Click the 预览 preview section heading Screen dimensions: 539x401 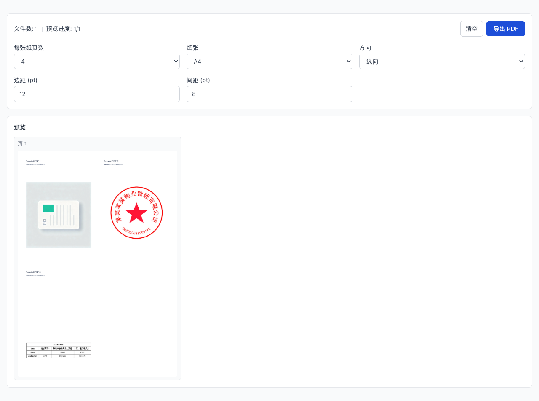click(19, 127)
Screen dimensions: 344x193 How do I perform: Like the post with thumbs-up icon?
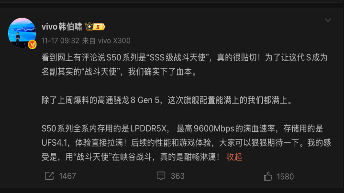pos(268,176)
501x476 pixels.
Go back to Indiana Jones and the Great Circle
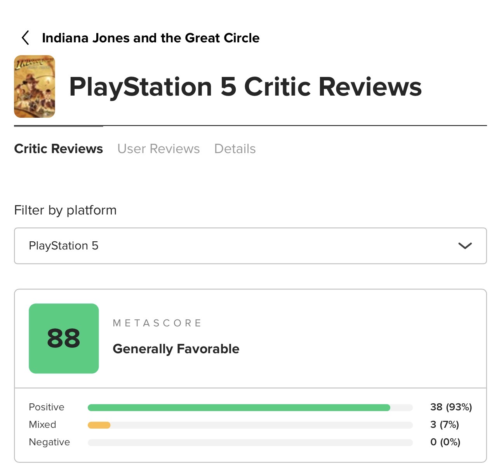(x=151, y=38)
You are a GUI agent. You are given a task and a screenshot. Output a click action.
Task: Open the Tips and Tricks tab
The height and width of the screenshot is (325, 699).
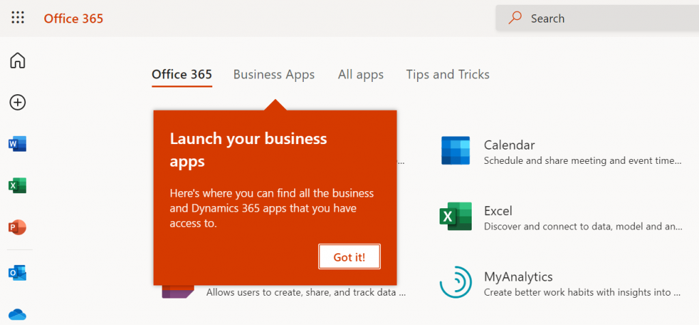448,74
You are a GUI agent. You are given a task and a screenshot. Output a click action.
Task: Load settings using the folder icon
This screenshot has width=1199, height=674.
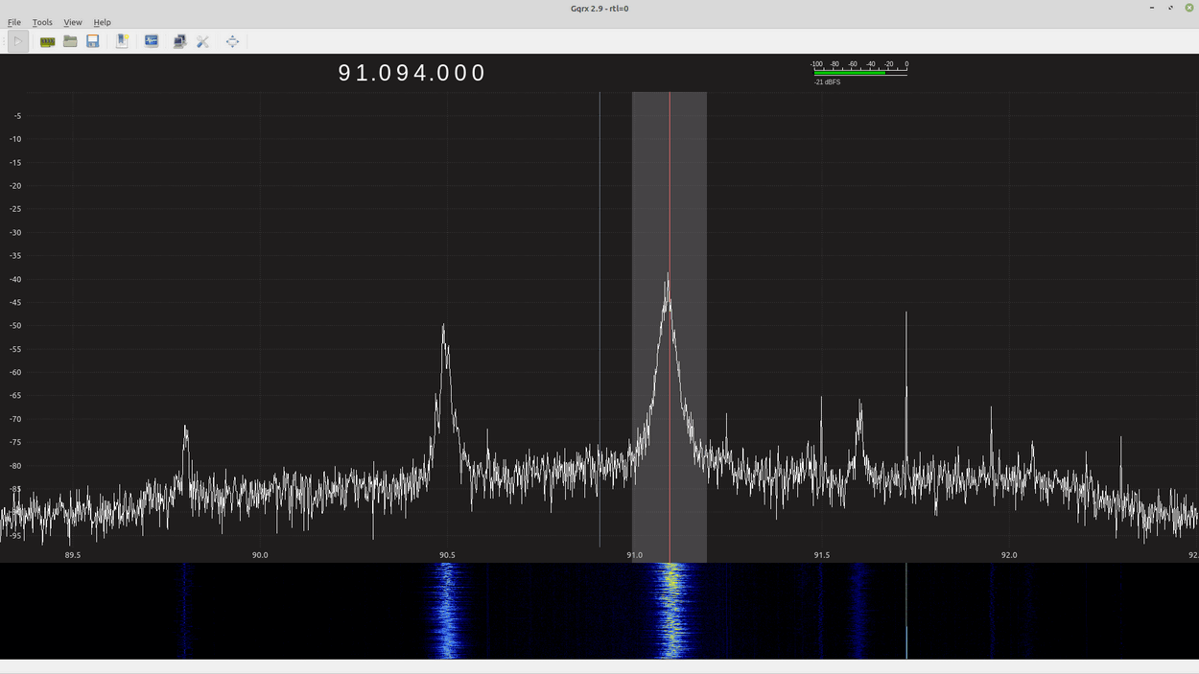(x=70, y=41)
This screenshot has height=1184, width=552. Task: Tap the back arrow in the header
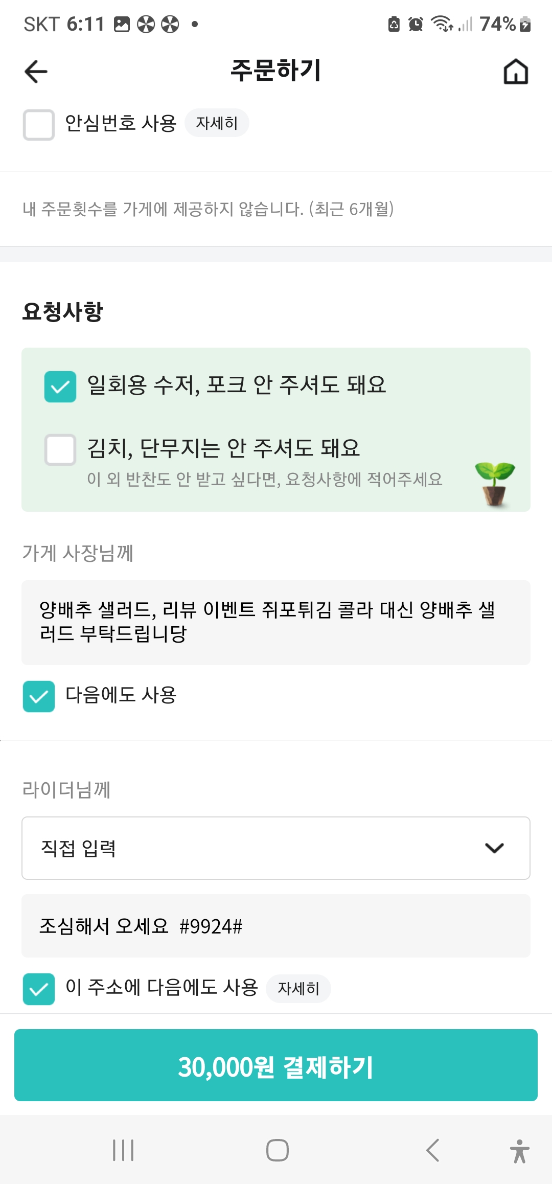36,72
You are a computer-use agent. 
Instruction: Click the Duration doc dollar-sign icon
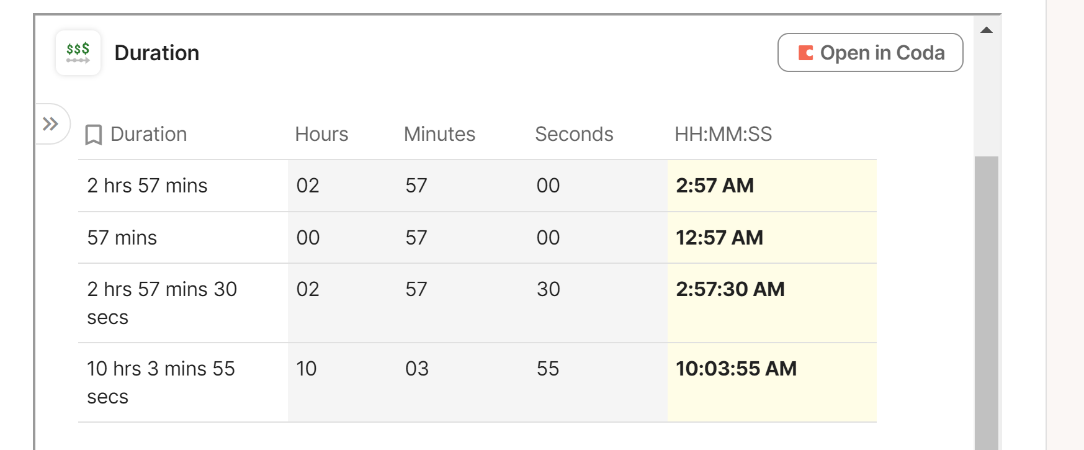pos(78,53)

+-------+

# PROBLEM DESCRIPTION
Write out again, word for word, only the lines from the one with "Task: Open the Tips and Tricks tab" through the last line of the material, and omit each picture.

# YOUR SOLUTION
Task: Open the Tips and Tricks tab
The height and width of the screenshot is (325, 699).
448,74
You are a GUI agent. You are given a task and a screenshot. Output a click action.
Task: Load settings using the folder icon
This screenshot has width=1199, height=674.
(x=70, y=41)
This screenshot has height=1184, width=552. Task: Tap the back arrow in the header
36,72
You are a computer-use agent. 
Instruction: Click the Duration doc dollar-sign icon
pos(78,53)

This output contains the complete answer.